> _Record extracts_
════════

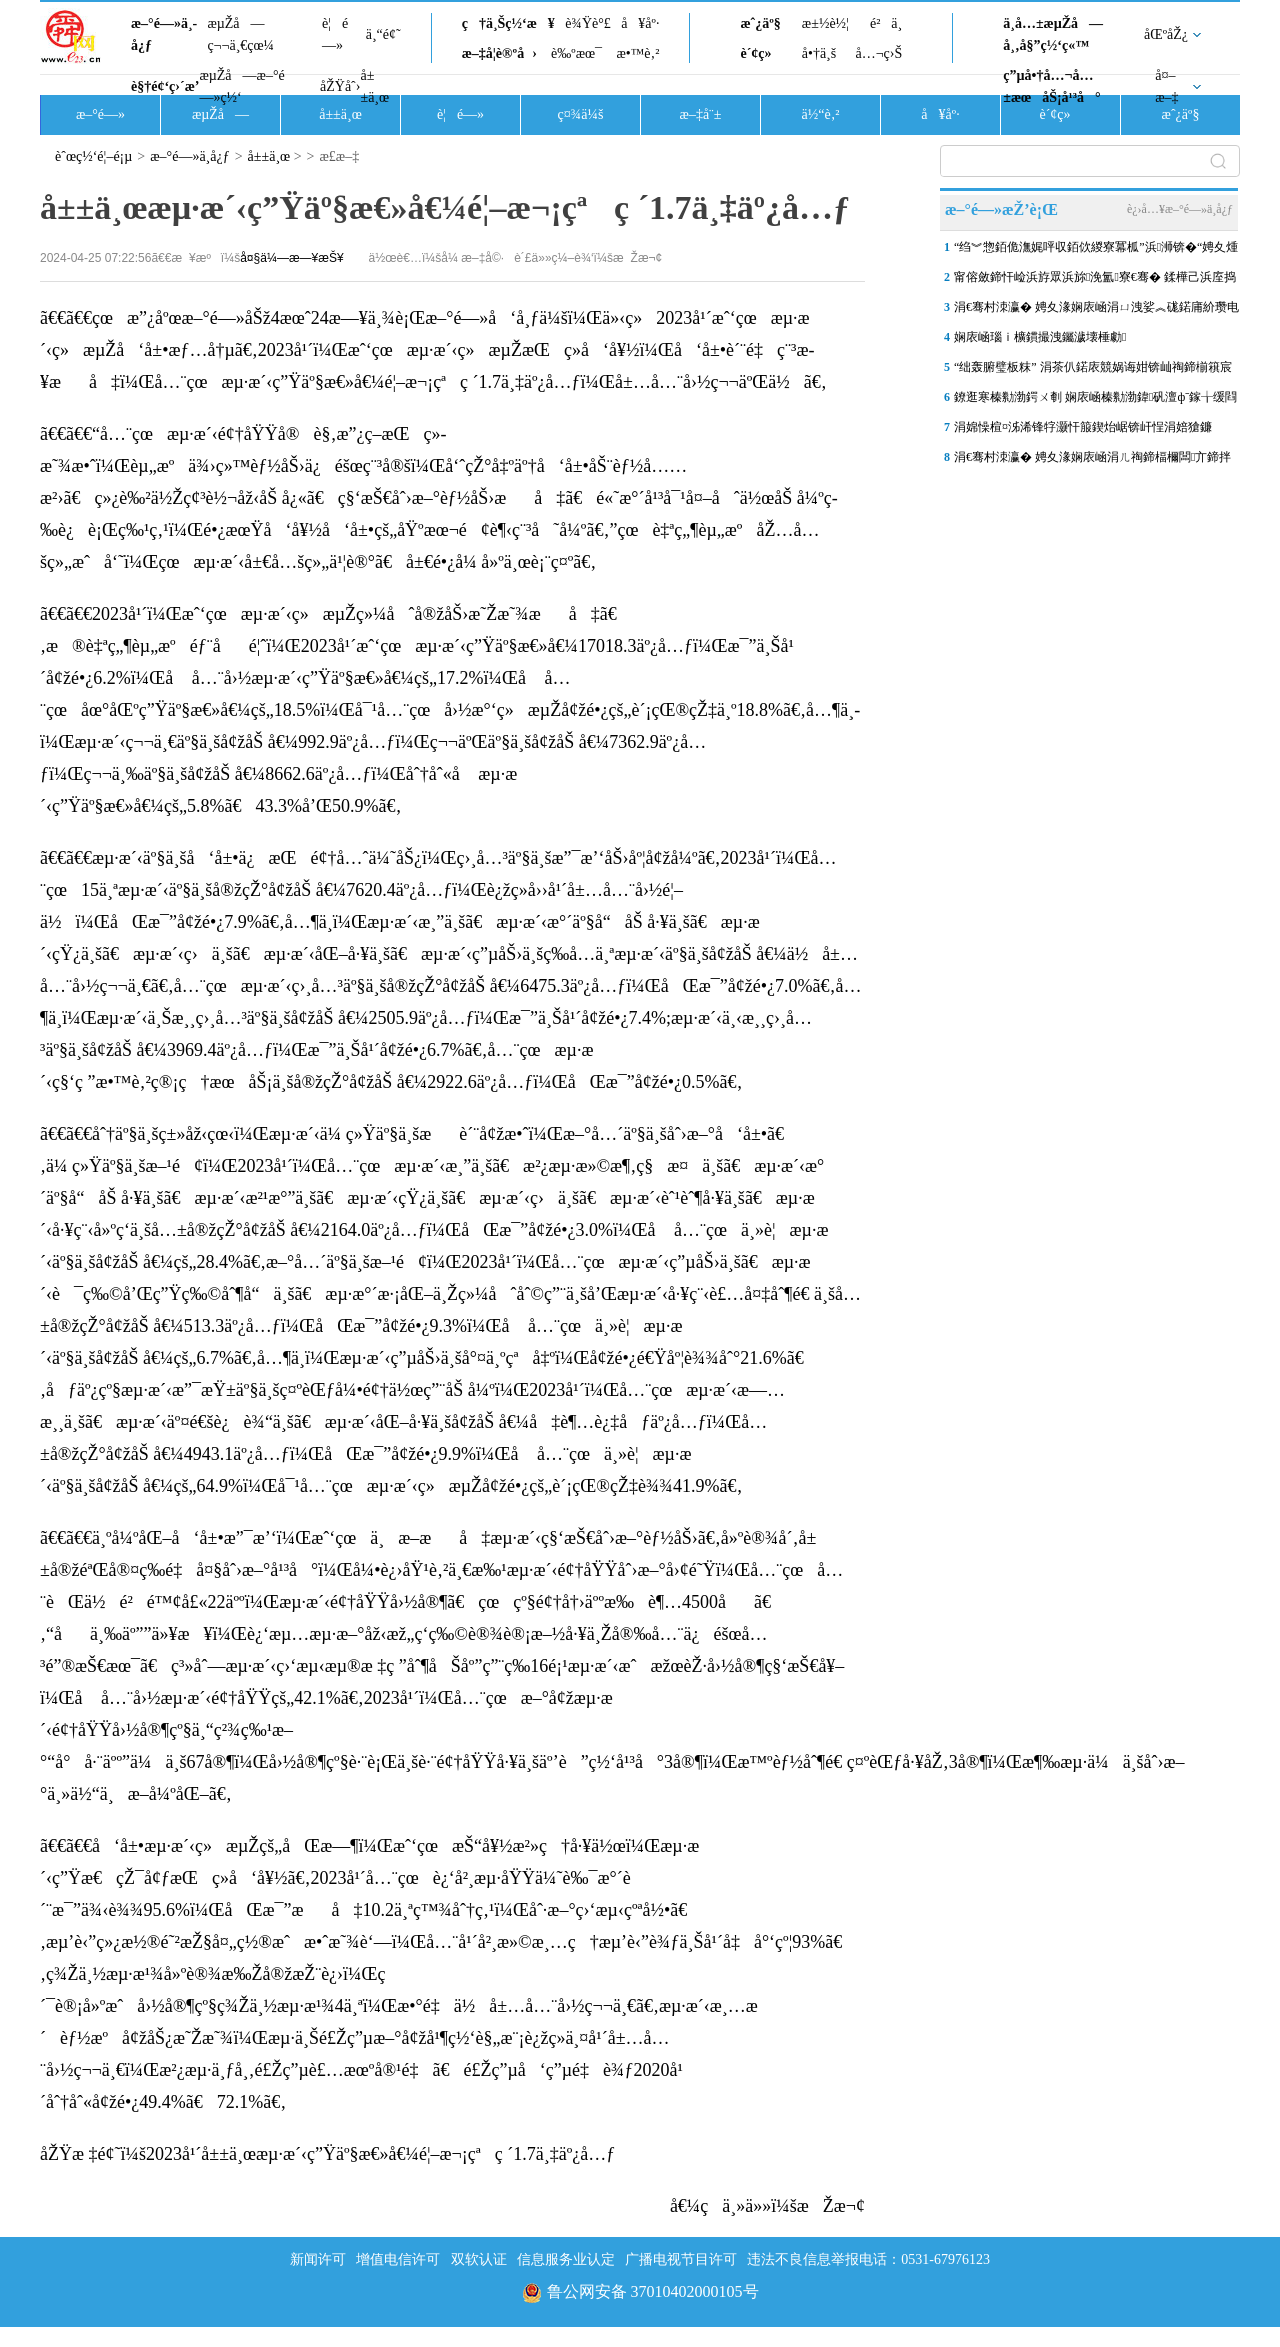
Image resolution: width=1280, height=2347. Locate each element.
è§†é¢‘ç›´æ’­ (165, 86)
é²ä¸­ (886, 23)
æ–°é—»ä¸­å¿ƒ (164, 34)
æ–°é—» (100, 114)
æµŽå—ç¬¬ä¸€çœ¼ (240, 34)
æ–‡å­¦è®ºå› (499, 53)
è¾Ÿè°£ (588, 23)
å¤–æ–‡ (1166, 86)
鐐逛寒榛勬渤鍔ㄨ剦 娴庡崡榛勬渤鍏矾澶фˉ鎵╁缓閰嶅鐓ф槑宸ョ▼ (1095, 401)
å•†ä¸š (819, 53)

════════

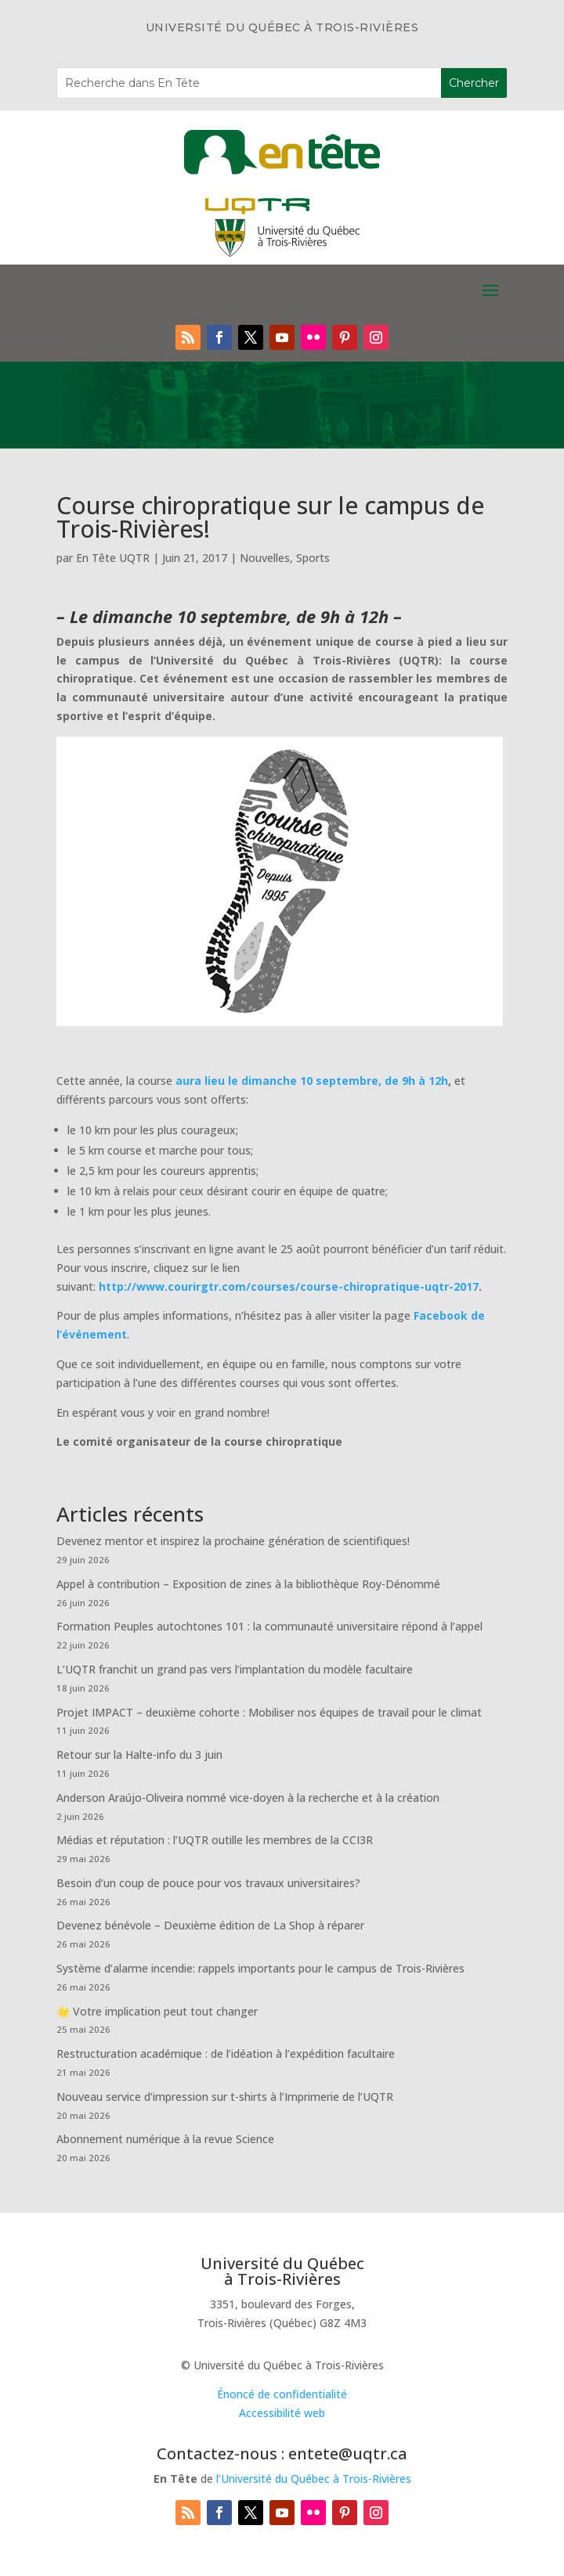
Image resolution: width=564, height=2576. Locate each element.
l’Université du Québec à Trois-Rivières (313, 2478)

════════

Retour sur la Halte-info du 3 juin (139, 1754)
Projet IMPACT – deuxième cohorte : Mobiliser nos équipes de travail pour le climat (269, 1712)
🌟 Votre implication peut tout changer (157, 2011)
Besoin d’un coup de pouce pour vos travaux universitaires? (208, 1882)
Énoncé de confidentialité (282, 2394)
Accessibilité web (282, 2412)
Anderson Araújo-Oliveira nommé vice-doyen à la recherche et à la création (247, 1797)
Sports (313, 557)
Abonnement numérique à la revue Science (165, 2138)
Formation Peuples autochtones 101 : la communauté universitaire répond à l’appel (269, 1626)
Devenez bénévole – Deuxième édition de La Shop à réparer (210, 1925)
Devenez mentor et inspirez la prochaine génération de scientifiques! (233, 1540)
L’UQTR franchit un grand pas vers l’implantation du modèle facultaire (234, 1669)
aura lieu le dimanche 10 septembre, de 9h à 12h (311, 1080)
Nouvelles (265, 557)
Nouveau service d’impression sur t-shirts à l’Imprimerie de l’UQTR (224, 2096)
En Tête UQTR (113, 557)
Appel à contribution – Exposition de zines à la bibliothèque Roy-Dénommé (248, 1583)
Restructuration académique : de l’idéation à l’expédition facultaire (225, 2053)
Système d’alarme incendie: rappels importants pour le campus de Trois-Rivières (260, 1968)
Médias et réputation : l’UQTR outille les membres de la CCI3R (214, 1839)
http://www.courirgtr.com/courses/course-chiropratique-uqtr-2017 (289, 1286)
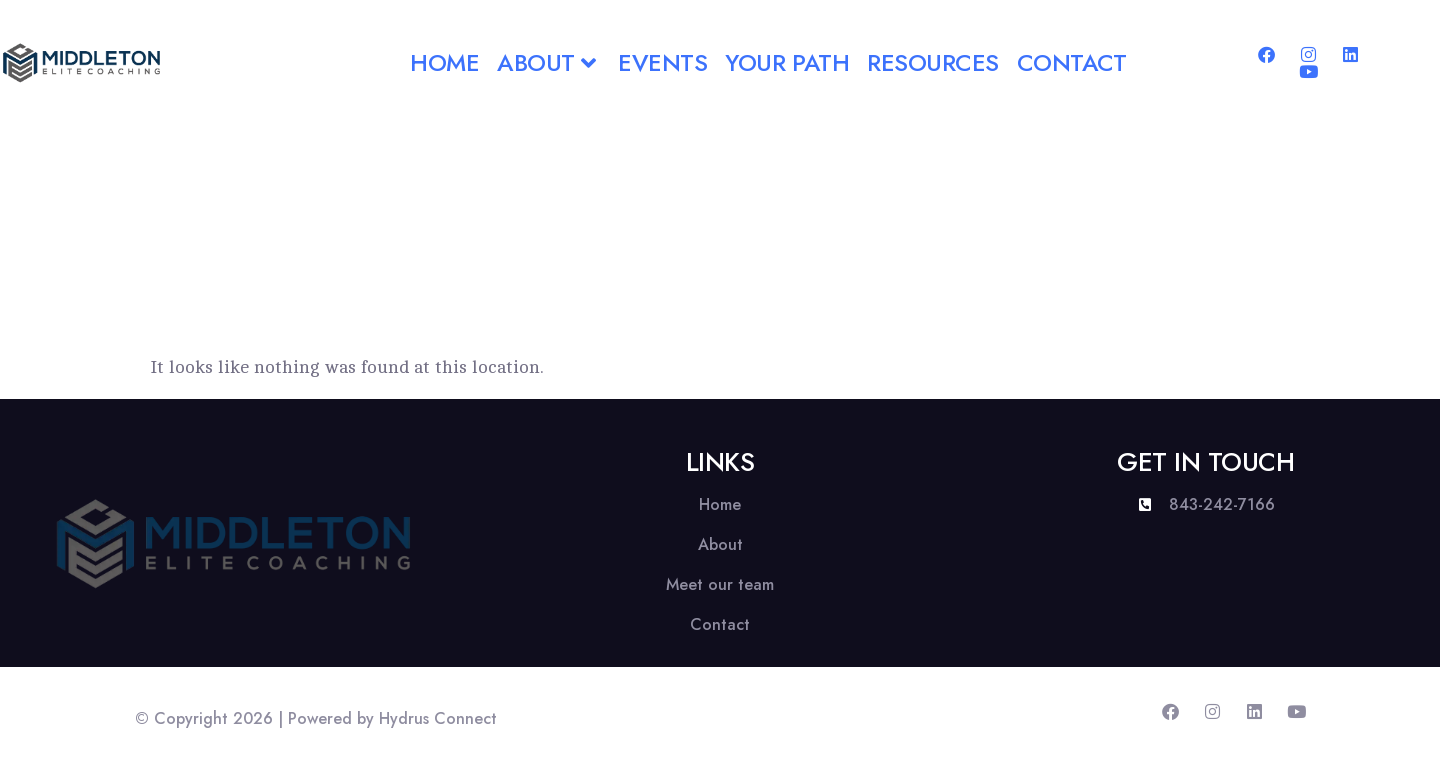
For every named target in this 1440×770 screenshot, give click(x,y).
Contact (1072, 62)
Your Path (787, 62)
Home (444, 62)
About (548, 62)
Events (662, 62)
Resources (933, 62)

════════

> _Set exercise_
Rewrite the records starting with the line containing "Besoin d’un coup" and continuing through the line containing "L’UQTR franchit un", changing "Sports" to "Loisirs" and leaving everything else unchanged.

> _Response to the task_
Besoin d’un coup de pouce pour vos travaux universitaires? (208, 1882)
Énoncé de confidentialité (282, 2394)
Accessibilité web (282, 2412)
Anderson Araújo-Oliveira nommé vice-doyen à la recherche et à la création (247, 1797)
Loisirs (313, 557)
Abonnement numérique à la revue Science (165, 2138)
Formation Peuples autochtones 101 : la communauté universitaire répond à l’appel (269, 1626)
Devenez bénévole – Deuxième édition de La Shop à réparer (210, 1925)
Devenez mentor et inspirez la prochaine génération de scientifiques! (233, 1540)
L’UQTR franchit un grand pas vers l’implantation du modèle facultaire (234, 1669)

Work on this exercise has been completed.